What to produce – Go to the line below that contains "The height and width of the screenshot is (440, 600).". From there to the end of the records, reproduce each line exactly, except the pictures.

▽

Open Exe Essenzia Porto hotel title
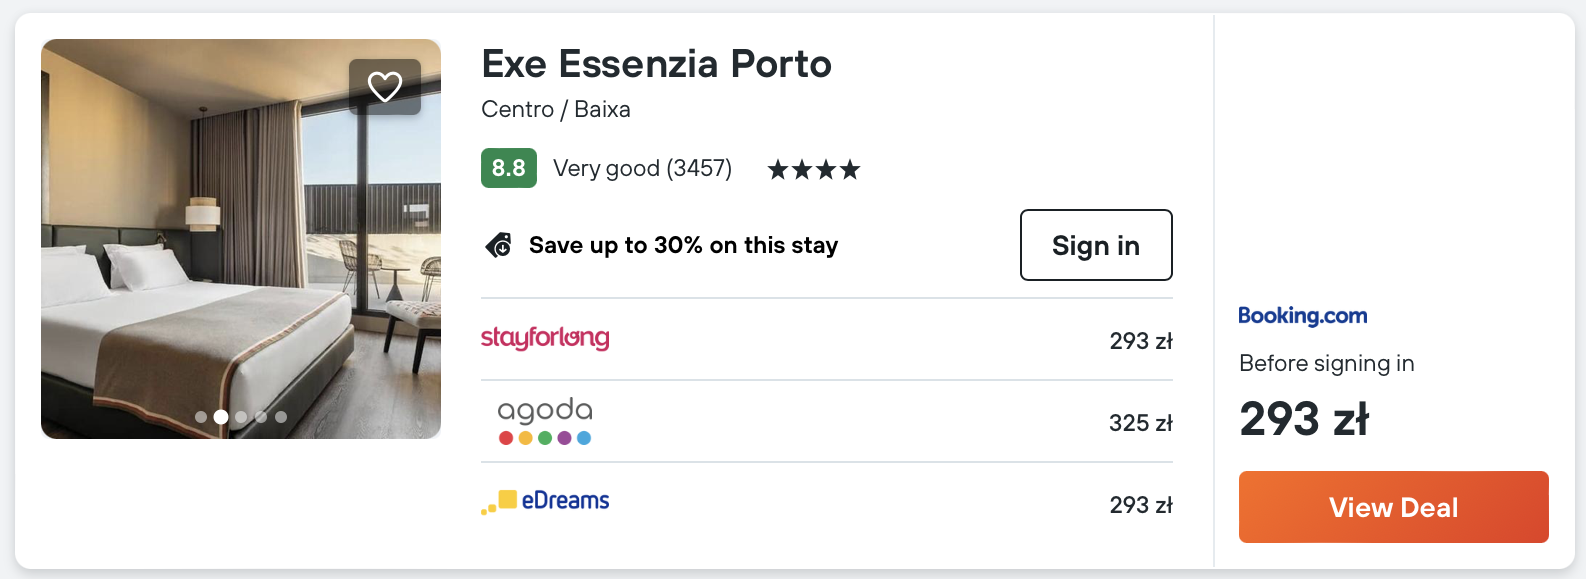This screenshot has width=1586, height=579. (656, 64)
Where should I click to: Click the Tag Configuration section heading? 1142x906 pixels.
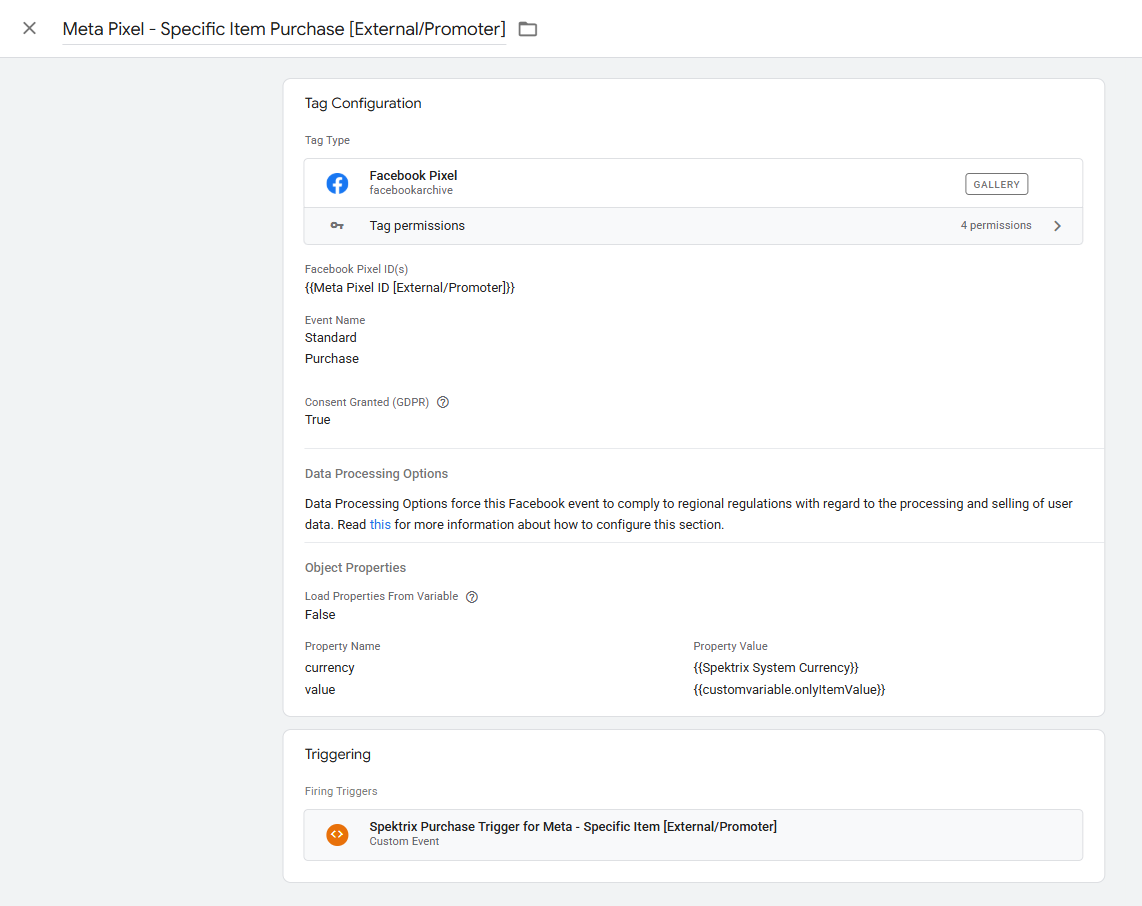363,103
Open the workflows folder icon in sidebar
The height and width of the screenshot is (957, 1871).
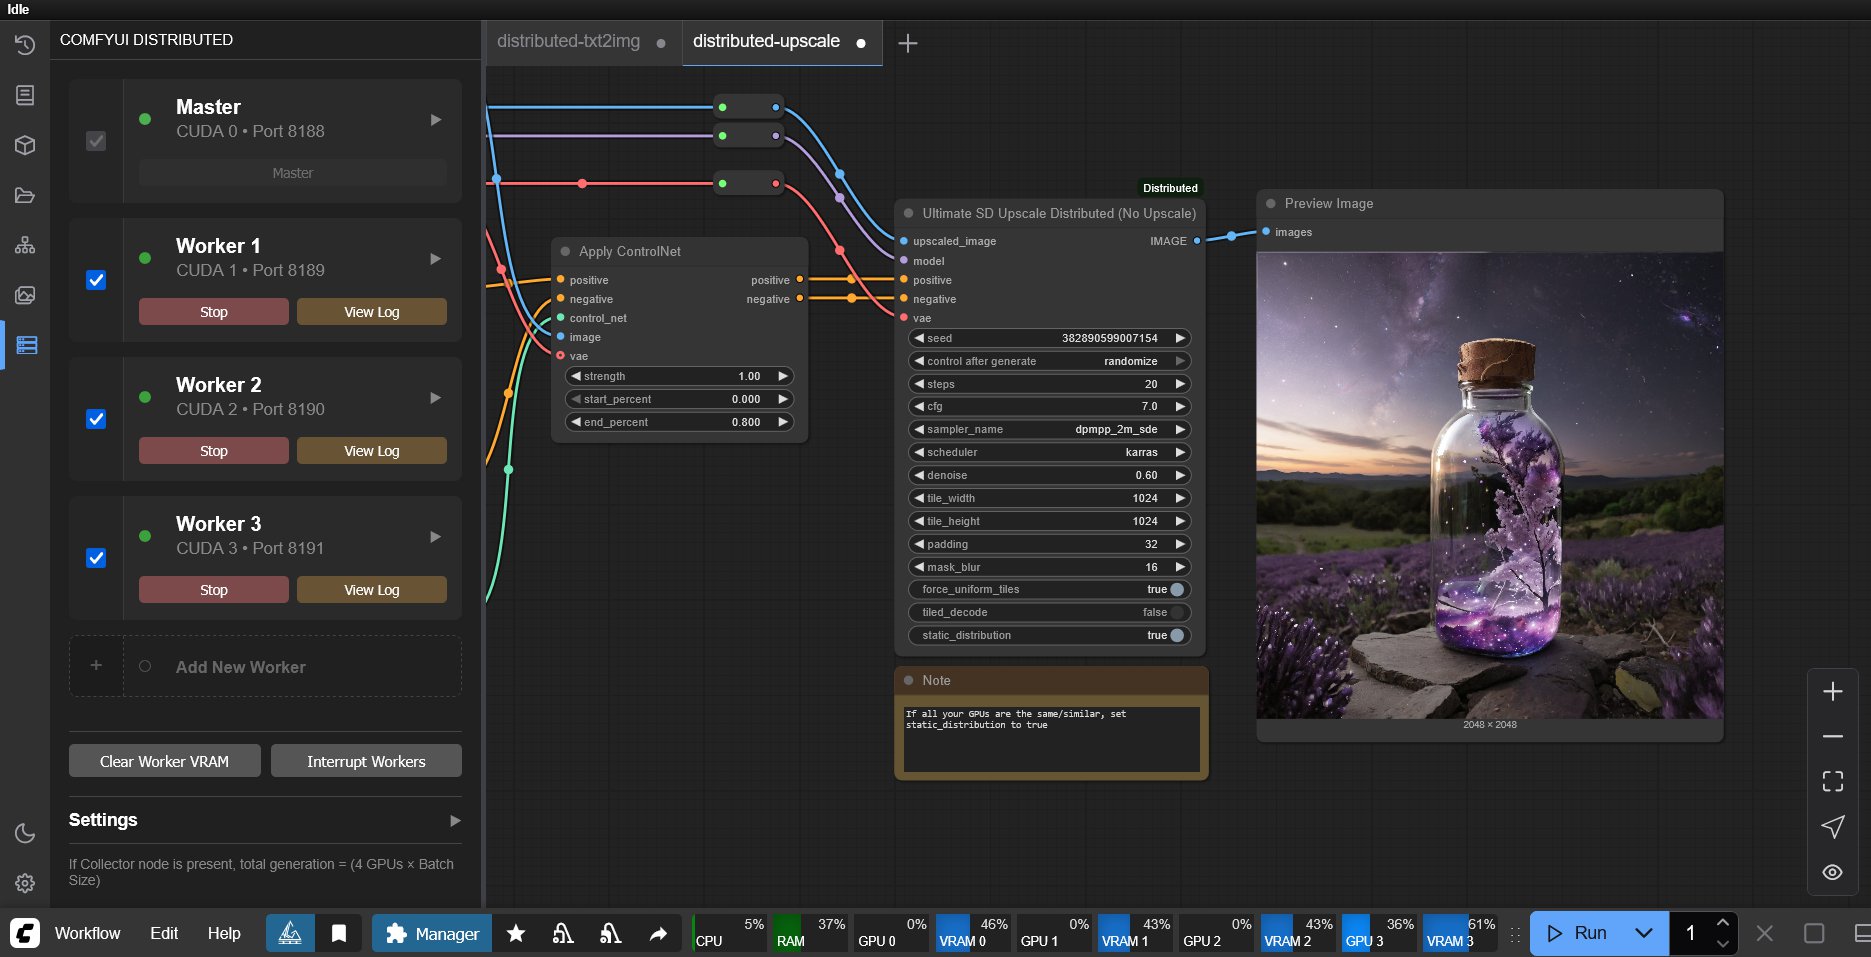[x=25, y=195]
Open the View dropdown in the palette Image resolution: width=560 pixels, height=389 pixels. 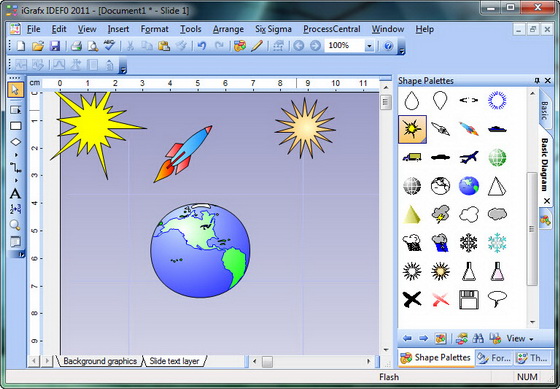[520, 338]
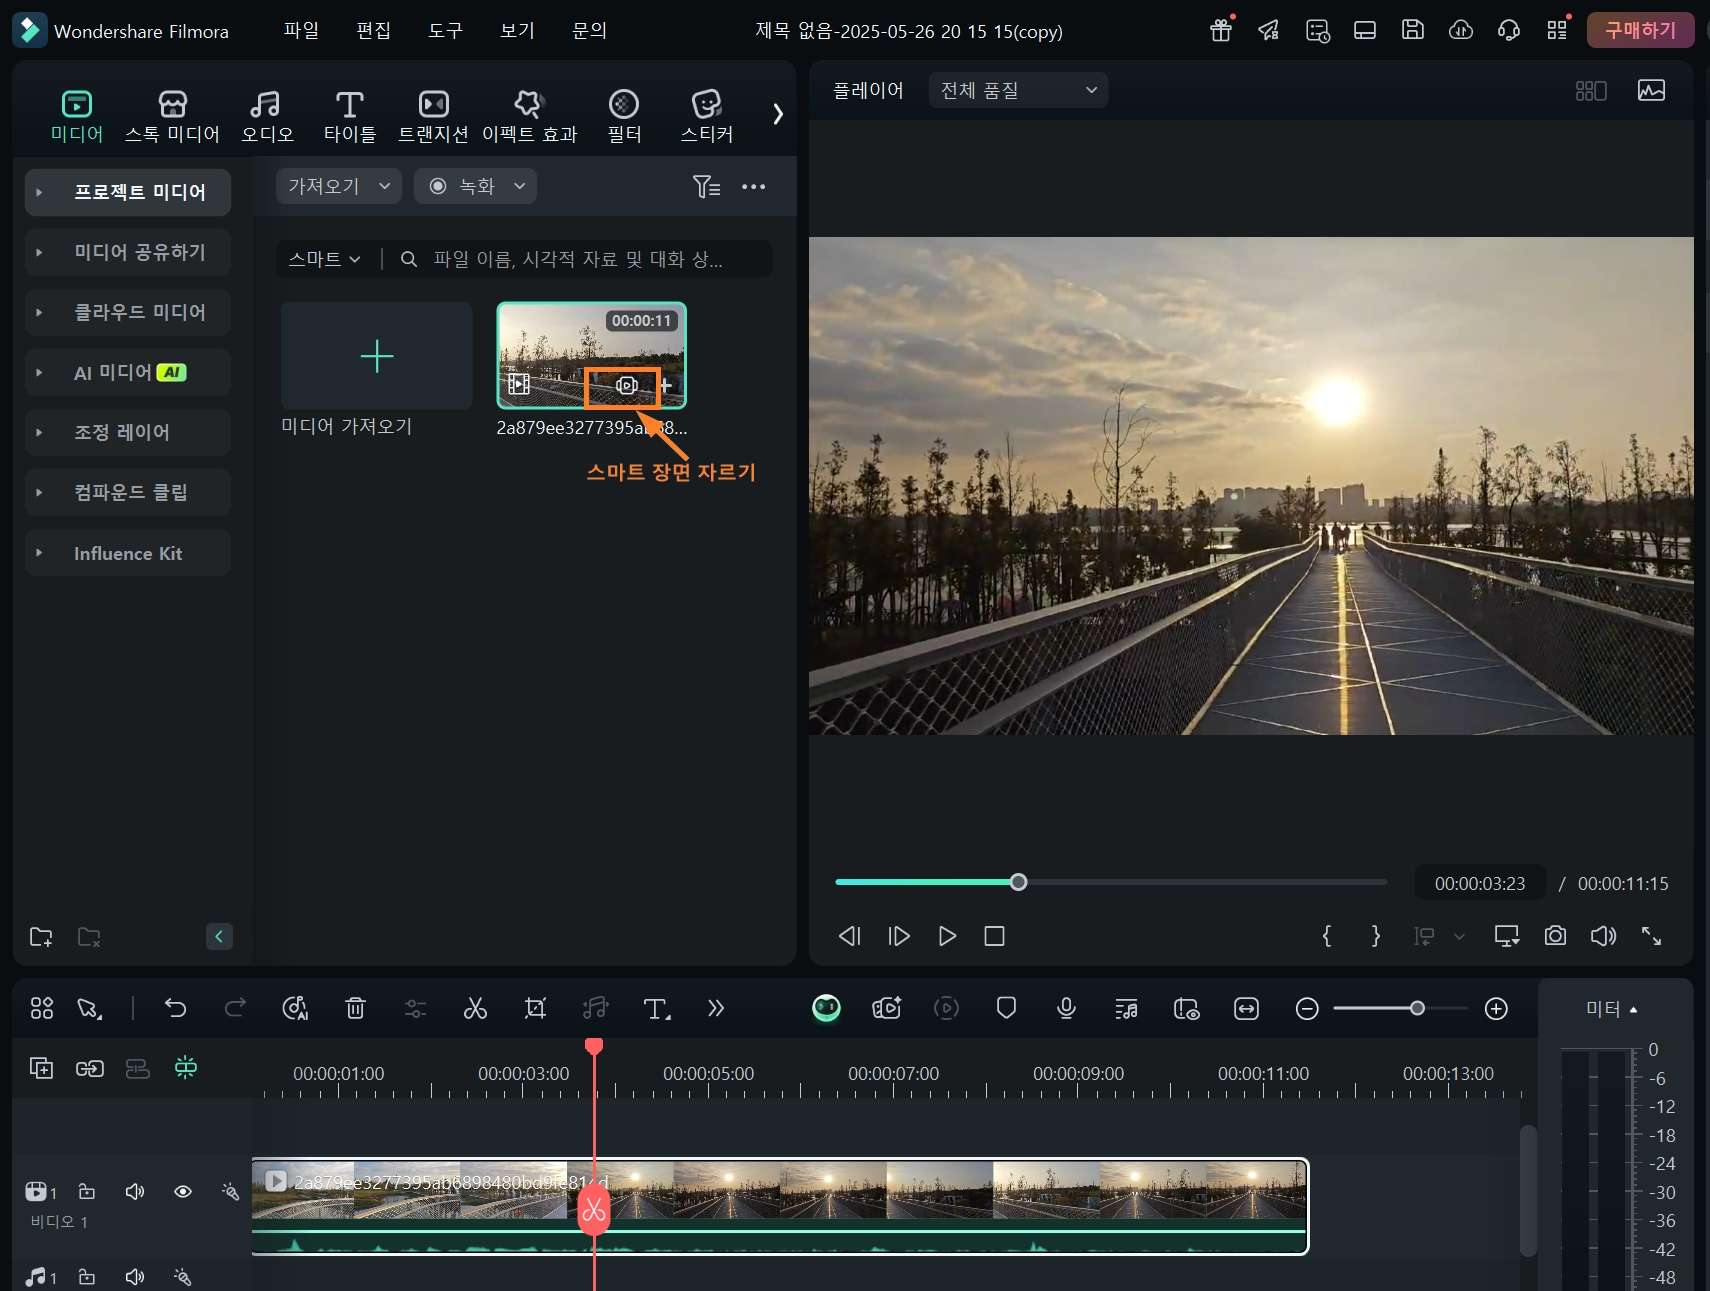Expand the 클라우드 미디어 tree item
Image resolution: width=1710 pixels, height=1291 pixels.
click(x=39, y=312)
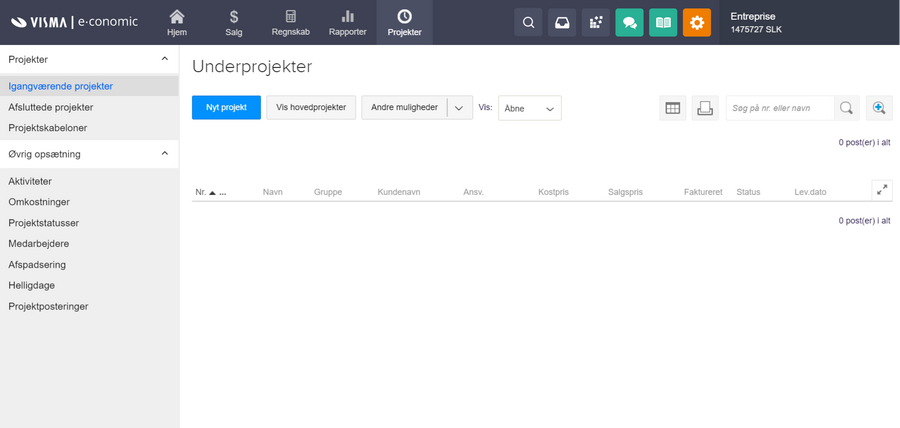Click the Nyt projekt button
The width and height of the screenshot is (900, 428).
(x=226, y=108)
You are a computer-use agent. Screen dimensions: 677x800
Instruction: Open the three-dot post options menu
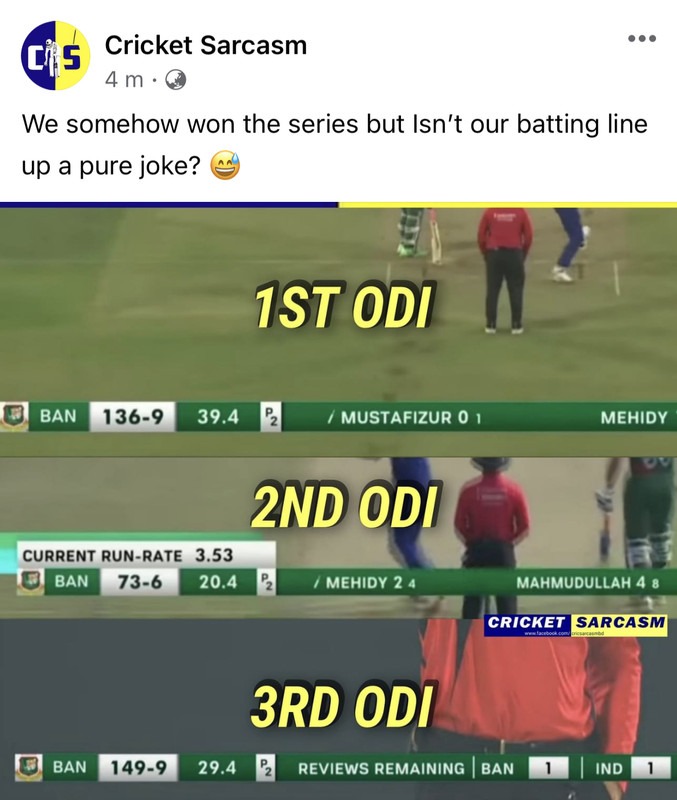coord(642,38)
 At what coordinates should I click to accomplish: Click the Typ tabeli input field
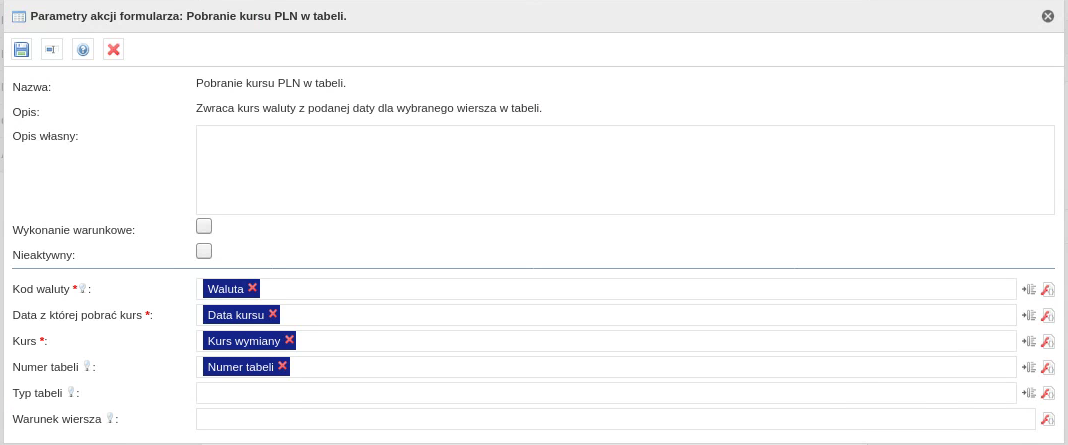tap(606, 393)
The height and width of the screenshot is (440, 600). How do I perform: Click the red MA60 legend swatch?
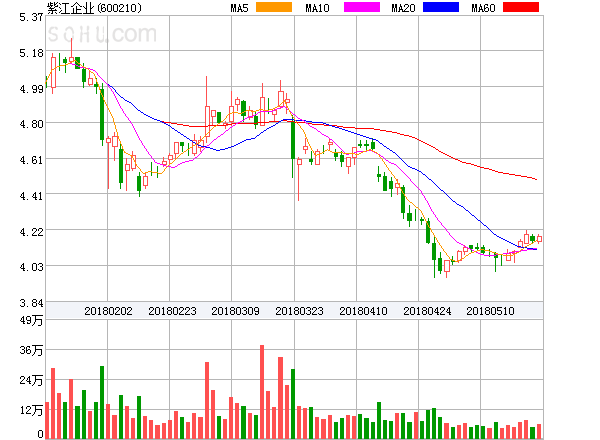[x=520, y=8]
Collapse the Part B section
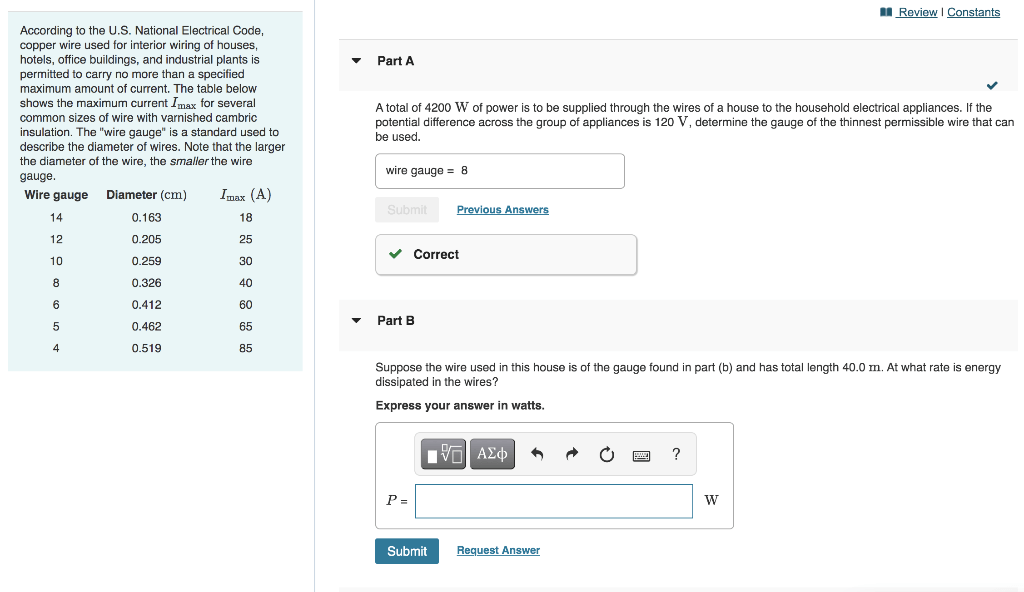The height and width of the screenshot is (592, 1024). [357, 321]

△

Exercise result –
The height and width of the screenshot is (440, 600). How do I perform: Click the red MA60 legend swatch?
[x=520, y=8]
Collapse the Part B section
The height and width of the screenshot is (592, 1024). [357, 321]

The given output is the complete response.